The Kingdom of Cambodia has a history of disturbing the western mind in such ways. Inspired by - and often personally involved in - the colonial occupation, wars and years of genocide, a raft of writers and filmmakers have portrayed Cambodia as a baffling, beguiling land where normal rules simply don't apply. It's been presented as a hedonistic playground, a giant madhouse, a secret hideaway and, in the darkest years at least, hell on Earth.
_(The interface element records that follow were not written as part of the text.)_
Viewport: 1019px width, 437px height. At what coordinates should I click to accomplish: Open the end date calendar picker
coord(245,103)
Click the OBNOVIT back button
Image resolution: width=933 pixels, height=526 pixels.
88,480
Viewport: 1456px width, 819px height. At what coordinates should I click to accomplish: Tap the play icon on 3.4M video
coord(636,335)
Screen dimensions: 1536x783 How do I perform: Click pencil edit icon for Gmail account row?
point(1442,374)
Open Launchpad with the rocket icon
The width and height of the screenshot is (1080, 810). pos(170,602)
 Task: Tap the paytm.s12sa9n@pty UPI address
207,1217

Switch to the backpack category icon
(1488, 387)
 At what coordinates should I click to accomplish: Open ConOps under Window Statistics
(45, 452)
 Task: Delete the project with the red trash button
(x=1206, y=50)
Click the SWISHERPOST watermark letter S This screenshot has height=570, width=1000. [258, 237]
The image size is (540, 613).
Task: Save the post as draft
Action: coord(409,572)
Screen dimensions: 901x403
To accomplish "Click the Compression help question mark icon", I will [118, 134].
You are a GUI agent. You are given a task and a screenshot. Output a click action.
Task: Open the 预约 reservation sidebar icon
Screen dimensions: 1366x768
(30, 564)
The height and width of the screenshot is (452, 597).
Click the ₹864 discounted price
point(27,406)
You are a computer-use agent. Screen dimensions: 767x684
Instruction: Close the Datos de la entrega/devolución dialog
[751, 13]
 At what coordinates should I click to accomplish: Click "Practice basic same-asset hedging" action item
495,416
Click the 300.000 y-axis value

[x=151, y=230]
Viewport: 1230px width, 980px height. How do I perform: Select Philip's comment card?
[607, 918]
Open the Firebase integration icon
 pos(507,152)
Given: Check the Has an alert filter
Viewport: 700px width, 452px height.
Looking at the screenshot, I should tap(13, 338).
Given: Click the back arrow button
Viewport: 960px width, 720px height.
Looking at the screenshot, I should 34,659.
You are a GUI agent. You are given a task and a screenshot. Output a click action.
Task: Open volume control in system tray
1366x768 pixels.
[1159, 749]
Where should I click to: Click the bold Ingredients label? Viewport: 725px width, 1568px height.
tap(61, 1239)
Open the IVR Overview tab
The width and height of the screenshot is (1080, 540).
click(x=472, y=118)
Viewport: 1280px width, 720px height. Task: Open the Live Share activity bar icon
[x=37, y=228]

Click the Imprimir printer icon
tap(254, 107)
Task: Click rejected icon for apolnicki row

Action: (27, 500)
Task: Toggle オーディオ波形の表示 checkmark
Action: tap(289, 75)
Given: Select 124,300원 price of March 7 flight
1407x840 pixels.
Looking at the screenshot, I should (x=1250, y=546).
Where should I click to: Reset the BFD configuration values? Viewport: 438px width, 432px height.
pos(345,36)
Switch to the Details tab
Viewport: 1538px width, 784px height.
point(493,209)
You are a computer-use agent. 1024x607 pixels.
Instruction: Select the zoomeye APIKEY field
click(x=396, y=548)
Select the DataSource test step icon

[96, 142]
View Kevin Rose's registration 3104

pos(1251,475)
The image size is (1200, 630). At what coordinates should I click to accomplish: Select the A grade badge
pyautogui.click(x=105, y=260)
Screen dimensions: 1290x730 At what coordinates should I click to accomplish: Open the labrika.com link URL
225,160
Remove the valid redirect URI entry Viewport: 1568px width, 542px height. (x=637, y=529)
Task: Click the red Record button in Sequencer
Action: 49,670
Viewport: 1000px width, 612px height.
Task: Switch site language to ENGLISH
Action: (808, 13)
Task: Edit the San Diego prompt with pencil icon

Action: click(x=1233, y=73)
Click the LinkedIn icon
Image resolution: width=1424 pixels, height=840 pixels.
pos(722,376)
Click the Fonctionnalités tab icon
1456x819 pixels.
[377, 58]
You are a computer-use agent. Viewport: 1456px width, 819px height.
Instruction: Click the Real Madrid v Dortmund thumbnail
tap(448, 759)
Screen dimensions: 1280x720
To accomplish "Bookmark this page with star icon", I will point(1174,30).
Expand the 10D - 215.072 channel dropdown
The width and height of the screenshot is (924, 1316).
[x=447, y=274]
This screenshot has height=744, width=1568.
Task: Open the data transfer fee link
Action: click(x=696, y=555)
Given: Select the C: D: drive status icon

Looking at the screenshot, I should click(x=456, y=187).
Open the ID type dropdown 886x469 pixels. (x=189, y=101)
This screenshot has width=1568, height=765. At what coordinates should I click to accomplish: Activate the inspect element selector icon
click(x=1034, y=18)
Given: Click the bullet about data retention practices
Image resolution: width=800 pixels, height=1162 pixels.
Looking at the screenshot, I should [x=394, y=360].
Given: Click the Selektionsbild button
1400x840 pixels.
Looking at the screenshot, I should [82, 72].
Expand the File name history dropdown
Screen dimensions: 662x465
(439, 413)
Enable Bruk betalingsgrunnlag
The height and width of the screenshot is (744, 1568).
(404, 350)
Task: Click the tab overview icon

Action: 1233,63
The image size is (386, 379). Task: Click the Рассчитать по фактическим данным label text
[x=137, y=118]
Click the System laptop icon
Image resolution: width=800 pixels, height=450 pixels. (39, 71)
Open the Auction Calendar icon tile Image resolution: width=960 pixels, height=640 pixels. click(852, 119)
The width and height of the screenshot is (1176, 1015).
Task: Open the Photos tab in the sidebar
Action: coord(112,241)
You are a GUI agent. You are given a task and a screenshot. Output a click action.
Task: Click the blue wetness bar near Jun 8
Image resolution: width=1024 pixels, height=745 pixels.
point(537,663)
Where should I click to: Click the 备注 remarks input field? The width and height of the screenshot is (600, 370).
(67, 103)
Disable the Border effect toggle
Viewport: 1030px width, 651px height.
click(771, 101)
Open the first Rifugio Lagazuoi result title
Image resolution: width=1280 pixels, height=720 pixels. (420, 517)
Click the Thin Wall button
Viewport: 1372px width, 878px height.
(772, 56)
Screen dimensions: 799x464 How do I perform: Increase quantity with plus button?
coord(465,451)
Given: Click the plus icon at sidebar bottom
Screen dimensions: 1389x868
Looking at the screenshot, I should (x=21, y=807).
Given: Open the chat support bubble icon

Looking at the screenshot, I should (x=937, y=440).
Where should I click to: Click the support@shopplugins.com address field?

Of course, not everyone has the stomach to spend their annual leave journeying to the fringes of lunacy, and the first piece of good news is that sanity has been partially restored to the troubled country. Modern hotel facilities, eloquent tour guides, improved security and efficient transport links have created a thriving tourist axis, comprising the capital, Phnom Penh, the beaches of Sihanoukville and the city of Siem Reap, gateway to the temples of Angkor.